=== DÉFIS ===
A. Résume en deux phrases le récit de voyage à vélo reproduit plus bas.
B. Poursuis le récit de voyage à vélo vers le lac Inle à partir de sa dernière phrase.

=== SECTION DU DOCUMENT ===
-- -- --

Le soleil plombe, mes mains glissent de mon guidon. J’essaie de les essuyer sur mes vêtements mais ceux-ci dans le même état d’extrême humidité que le reste de mon corps. Il faut s’accrocher, pourtant, le pourcentage de pente étant impardonnable. C’est le prix à payer pour atteindre une altitude qui soit confortable. Nous avons quitté Mandalay, ville agréable et intéressante bien que très chaude, dans l’espoir de pouvoir se rendre au lac Inle quelque 800 mètres plus haut.


Après une courte journée moyennement plaisante sur la principale autoroute du pays, nous avons bifurqué vers les montagnes environnantes. La route est tranquille, les gens, évidemment incroyablement gentils. En prenant cette route secondaire, nous évitons les autoroutes plus achalandées et nous nous plongeons une fois de plus dans un coin de pays plutôt authentique. De ce fait, nous pénétrons dans la province Shan dont les habitants du même nom constituent le second groupe ethnique en importance après les « Bamar ». L’une des raisons pourquoi le pays s’appelle maintenant Myanmar et non plus Birmanie est que les « Bamar » ne forment que 70% de la population et que le nom Myanmar est plus inclusif de la diversité présente dans ce pays.

-- -- --

=== EXTRAIT DE DONNÉES ===
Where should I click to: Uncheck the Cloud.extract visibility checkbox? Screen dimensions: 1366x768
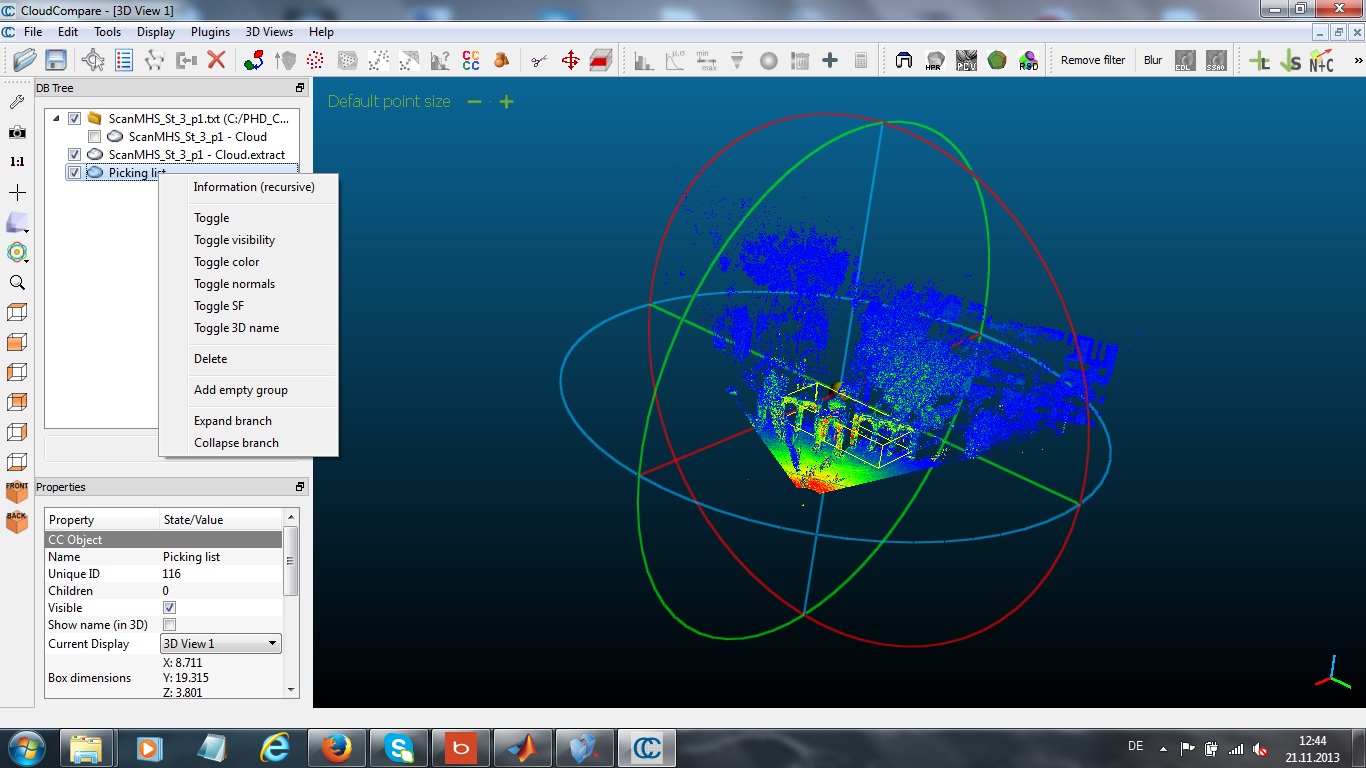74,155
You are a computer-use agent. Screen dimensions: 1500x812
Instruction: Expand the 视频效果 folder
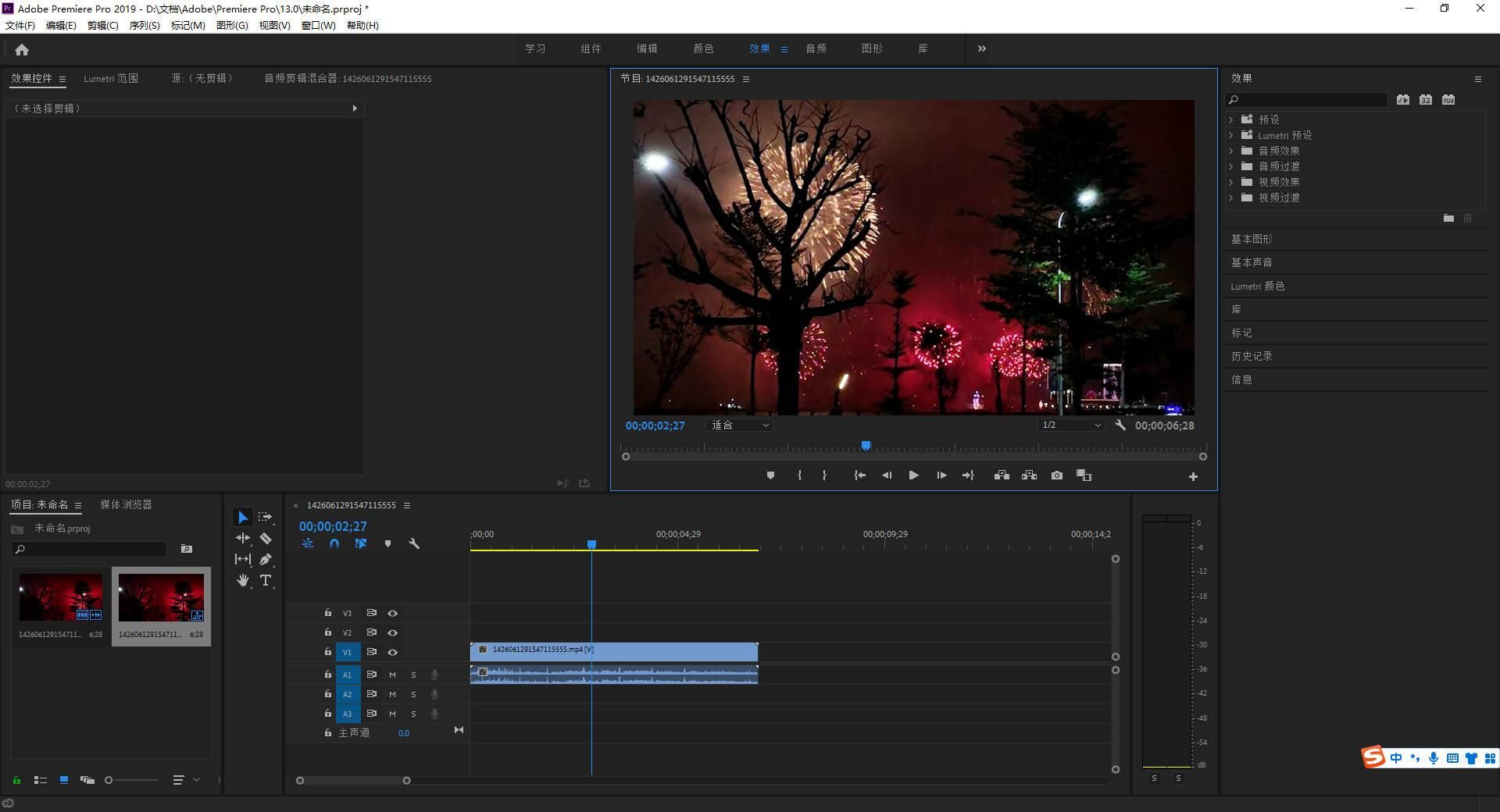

-- -- --

=== RÉPONSES PAR TÂCHE ===
A. Le récit décrit une montée à vélo très pénible sous un soleil de plomb, depuis Mandalay vers le lac Inle, situé quelque 800 mètres plus haut, pour gagner une altitude plus confortable. Après une journée sur l'autoroute principale, la route secondaire choisie traverse des montagnes tranquilles et entre dans la province Shan, et le texte précise que le nom Myanmar a remplacé Birmanie notamment parce que les Bamar ne forment que 70 % de la population et que ce nom est plus inclusif.

B.
On entre dans la province Shan et on se rapproche des montagnes!


La province Shan est plutôt montagneuse et nous le découvrons assez rapidement. La route secondaire choisie ne tarde pas à monter et ce, de façon assez abrupte. On force comme des forcenés à chaque coup de pédale et on se cramponne à notre guidon afin de ne pas perdre le momentum. Mais il n’en reste pas moins que c’est ridiculement à pic et que chaque virage défie les lois de la gravité. Nous sommes à la toute dernière limite de ce qui est possible de pédaler. Cela dit, la vue est à couper le souffle et nous pouvons voir toutes les plaines centrales du Myanmar. Notre marathon est exténuant, 5 heures d’efforts à seulement 5 km/h. Il est plus de 15h quand nous arrivons finalement à ce qui semble être le sommet. On va manger dans le seul restaurant et le propriétaire nous assure que nous sommes bien au sommet. Enfin! À peine repartis, nous comprenons que ce n’était pas réellement le vrai sommet et que nous sommes encore loin d’être au bout de nos peines. Nous remontons ensuite 4 autres « sommets » pour finalement arriver au dernier, le soleil presque couché et sous la pluie. Nous sommes passés de 30 à 1600 mètres d’altitude en une journée, probablement le plus gros dénivelé chargé fait en une journée depuis le début du voyage.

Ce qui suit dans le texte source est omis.